§ Requirement 1:
List every percentage figure in the report on Westford's COVID-19 numbers below, in the order they appear.
§ Requirement 2:
Carry the report on Westford's COVID-19 numbers below forward from its final sentence.

WESTFORD — Westford’s coronavirus cases have increased week over week according to data published by the Department of Public Health on Thursday.
The two week case count has increased to 35 cases, up from 28 positive cases reported on Sept. 15.
The positive test rate also increased to 7.02%, up from 6.19% reported on Sept. 15. 95,798 tests have been administered in Westford so far, with 513 tests administered in the last two weeks.
A total of 4,965 cases of COVID-19 have been reported in Westford as of Sept. 22. The state has reported over 1.86 million total cases of COVID-19. The state has reported 15,932 cases in the last two weeks. 7.44% of the total 235,073 tests administered, or 17,419 tests, have returned positive.
As of Sept. 20, 84 of the 100 intensive care unit beds remain occupied in Northeastern Massachusetts, while 902 of the 932 medical and surgical beds remain occupied in the region.
As of Sept. 22, Middlesex County has reported 3,495 positive cases in the last two week period between Sept. 4 and Sept. 17. 6.95%, or 3,808 of 54,761 total tests returned positive in the county.
In the last two weeks, Middlesex County has reported 17 confirmed and probable deaths, while the state has reported 122 confirmed and probable deaths.

§ Data:
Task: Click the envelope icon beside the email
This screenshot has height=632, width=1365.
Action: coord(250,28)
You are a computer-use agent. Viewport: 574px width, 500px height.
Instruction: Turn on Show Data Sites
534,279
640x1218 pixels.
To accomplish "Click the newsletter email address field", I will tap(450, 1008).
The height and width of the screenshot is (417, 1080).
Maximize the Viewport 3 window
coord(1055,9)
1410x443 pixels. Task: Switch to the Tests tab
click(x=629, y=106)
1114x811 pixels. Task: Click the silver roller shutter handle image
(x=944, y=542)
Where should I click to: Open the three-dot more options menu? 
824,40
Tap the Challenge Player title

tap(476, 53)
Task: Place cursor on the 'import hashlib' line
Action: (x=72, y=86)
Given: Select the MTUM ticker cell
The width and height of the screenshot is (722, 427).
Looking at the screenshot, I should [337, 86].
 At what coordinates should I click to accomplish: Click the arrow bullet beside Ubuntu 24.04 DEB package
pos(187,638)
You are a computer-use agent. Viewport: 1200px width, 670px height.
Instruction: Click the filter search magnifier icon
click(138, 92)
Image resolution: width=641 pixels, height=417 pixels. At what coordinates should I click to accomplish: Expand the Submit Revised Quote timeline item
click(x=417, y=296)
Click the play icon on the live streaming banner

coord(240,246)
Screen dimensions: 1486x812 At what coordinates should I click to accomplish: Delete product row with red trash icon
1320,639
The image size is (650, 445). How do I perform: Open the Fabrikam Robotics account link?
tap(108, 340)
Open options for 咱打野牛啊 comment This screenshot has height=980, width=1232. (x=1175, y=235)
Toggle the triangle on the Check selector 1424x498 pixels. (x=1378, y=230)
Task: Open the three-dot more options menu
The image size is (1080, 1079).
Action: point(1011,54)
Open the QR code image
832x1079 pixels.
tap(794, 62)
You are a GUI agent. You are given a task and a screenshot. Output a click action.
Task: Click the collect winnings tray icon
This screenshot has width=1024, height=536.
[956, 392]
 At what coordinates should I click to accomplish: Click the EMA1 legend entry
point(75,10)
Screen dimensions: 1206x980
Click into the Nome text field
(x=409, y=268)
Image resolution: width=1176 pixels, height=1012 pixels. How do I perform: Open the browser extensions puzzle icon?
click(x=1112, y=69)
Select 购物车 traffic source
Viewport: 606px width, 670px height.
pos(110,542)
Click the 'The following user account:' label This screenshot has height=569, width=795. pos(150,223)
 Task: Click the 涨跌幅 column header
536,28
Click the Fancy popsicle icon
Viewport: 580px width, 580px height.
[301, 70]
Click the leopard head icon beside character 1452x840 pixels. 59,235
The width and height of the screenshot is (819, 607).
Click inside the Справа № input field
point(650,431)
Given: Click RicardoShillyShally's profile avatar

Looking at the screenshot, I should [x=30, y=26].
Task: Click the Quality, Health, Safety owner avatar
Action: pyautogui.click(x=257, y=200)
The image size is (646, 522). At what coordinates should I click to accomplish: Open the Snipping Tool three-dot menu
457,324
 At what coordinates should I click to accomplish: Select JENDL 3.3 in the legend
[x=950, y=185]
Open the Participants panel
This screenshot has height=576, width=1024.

§ Task output 1:
7.02%, 6.19%, 7.44%, 6.95%

§ Task output 2:
Updated booster shots available, expected for children by mid-October
On Aug. 31, the Food and Drug Administration authorized an updated booster to target the currently circulating variants of the virus.
The Centers for Disease Control expects the bivalent vaccine from Pfizer-BioNTech to be available for children aged 5-11 years and Moderna’s vaccine for those aged 6-17 years to be available by mid-October, pending FDA authorization.
The United States government has ordered over 170 million doses of the updated vaccines to be available this fall. Though the updated vaccines remain free, the Biden administration noted that Congress will have to approve additional funding for vaccines and tests to remain free beyond the short-term.
“Unfortunately, the timeline to make the transition has accelerated over the past six months without additional funds from Congress to support this work,” wrote Assistant Secretary for Preparedness and Response Dawn O’Connell in an Aug. 30 post.